Supplied passage:
Guilty by Definition

October 2, 2013

Beyond Walls and Cages brings together 36 writers, academics, and activists to explore the interaction between the prison and immigration industries in the United States. Most of the contributors argue that these industries not only dehumanize the individuals caught in their respective webs, but also that the criminalization and militarization emanating from these institutions reinforce traditional inequalities and normalize everyday violence and punitive policing. The book is divided into six parts, beginning with a historical analysis of the global roots of the prison and immigration crisis. Editors Loyd, Mitchelson, and Burridge then narrow the focus to the United States, with Part IV specifically focusing on Arizona, as a laboratory for security policy and for the struggles against the criminalization and policing of immigrants.

The book opens by situating these issues in the context of global capitalism. The first contributor, geographer Joseph Nevins, begins his piece by describing anti-migrant violence in contemporary—post-apartheid—South Africa. He pans out from localized atrocities to develop the concept of global apartheid, or a set of policies that make migrating to “rich” countries extremely difficult, thus serving “to maintain a system of international inequality.” This conceptual framing challenges readers to recognize the contradictions in viewing their own country’s borders as anything more legitimate than what occurred under South African apartheid. Indeed, one of the most interesting aspects of the work is the “abolitionist” perspective many of the writers take in regard to international borders. Borders, they argue, are systems of exclusion that enforce a separation “that comes about by accident of birth.”

Anne Bonds, in the piece “Building Prisons, Building Poverty,” examines the ways increased policing and criminalization institutionalize inequalities in the United States, most obviously through the expansion of unwinnable and indefinable “wars”—the War on Crime and the War on Drugs. Instead of working to address the social and economic inequalities that undermine community stability, the state has chosen instead to take a punitive approach focused on the supply end of the economic chain while ignoring the demand that drives drug distribution. Consequently, the Drug War within the United States has “focused its attention on street-level dealers and not suburban consumers.” Increased penalties for the possession of relatively small amounts of drugs, as well as policies such as the “three-strikes law” that institute life sentences after a third felony conviction, have resulted in the United States now leading the world in incarceration rates, despite no real changes in drug consumption. As Bonds notes, “between 1980 and 1996, the rate of drug arrests rose by 250%, even though rates of drug use were not increasing.”

Entries provided:

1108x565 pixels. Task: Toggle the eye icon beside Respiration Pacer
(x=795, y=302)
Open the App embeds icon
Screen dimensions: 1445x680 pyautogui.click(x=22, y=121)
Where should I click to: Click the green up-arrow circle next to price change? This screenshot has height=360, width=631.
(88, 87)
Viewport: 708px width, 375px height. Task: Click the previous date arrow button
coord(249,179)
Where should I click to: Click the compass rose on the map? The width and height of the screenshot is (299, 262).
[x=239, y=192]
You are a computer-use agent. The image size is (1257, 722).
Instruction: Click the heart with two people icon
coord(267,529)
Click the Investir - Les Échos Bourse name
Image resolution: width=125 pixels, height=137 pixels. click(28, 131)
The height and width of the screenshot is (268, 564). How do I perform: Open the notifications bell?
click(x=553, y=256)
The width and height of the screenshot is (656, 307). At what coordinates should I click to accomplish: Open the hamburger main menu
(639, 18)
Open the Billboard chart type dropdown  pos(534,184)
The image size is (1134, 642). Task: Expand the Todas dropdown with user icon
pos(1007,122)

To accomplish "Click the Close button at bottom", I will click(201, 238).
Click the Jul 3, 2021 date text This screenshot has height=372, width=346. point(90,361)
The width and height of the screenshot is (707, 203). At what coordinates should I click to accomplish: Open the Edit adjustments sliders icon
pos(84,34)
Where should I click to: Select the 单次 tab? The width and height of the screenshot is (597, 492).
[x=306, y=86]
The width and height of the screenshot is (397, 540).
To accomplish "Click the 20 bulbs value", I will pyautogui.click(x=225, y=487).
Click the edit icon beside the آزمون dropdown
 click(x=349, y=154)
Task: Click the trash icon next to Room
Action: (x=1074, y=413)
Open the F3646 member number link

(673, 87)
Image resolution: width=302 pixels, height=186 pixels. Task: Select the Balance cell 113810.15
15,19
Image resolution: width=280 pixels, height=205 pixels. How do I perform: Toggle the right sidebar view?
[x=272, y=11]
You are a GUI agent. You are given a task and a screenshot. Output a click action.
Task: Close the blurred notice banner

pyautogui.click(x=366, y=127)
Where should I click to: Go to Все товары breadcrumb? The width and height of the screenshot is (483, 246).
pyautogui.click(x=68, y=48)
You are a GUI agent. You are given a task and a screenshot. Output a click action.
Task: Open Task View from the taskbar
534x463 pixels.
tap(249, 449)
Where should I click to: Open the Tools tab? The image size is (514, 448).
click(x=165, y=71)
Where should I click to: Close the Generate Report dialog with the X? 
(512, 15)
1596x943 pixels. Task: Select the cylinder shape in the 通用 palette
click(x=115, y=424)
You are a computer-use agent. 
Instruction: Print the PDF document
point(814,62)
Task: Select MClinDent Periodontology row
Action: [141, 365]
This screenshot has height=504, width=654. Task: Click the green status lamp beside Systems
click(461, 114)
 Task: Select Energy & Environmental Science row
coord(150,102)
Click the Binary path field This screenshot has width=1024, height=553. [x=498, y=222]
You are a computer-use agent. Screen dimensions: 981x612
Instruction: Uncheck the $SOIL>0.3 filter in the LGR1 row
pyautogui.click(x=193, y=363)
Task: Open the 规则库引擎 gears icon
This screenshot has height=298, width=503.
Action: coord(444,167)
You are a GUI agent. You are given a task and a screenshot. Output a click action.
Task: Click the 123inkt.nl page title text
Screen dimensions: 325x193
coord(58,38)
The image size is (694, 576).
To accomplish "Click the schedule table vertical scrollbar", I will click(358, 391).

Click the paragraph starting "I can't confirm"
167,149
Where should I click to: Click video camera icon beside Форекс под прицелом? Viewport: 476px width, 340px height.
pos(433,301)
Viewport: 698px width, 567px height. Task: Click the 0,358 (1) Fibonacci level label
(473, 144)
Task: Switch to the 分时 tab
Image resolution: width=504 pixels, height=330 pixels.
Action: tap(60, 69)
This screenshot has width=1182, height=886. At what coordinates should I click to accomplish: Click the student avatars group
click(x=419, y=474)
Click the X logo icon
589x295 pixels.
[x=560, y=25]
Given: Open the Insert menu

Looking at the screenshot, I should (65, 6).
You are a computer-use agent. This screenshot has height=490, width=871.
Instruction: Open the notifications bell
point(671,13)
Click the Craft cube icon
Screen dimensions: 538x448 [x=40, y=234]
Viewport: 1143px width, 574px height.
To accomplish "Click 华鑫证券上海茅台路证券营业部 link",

Work to do:
**A)** Collect every line of the entries that contains the string "arrow".
**B)** Write the next part of the book review on prisons and immigration, picking up after its last sentence.
The book review and the entries have nothing to do with each other.

Answers by task:
**A)**
Where should I click to: Click the green up-arrow circle next to price change? This screenshot has height=360, width=631.
Viewport: 708px width, 375px height. Task: Click the previous date arrow button

**B)**
“While drug use is equal across racial lines,” writes Laura McTighe, there has been a huge expansion in the incarcerated population, overwhelmingly consisting of people of color and the economically disadvantaged. Indeed, people of color are arrested, convicted, and sentenced at dramatically higher rates than whites, with some 35% of black men between the ages of 25 and 34 “currently imprisoned, on probation, or on parole.”

Vote-garnering tactics have been used to situate immigration as a focus of criminalization in the United States. Politicians have found that espousing a “tough on immigration” approach can be just as politically expedient as a “tough on crime” stance. The rhetoric and accompanying policy increased dramatically after 9/11 and the subsequent War on Terror as the government justified further border policing and criminalization to assuage fears of the “other” threatening the United States. Deportations and detentions have jumped to record numbers in recent years. During President Obama’s first presidential term, 1.5 million immigrants were deported, with a record 409,849 in 2012 alone—roughly the same number of people held in immigration detention that same year.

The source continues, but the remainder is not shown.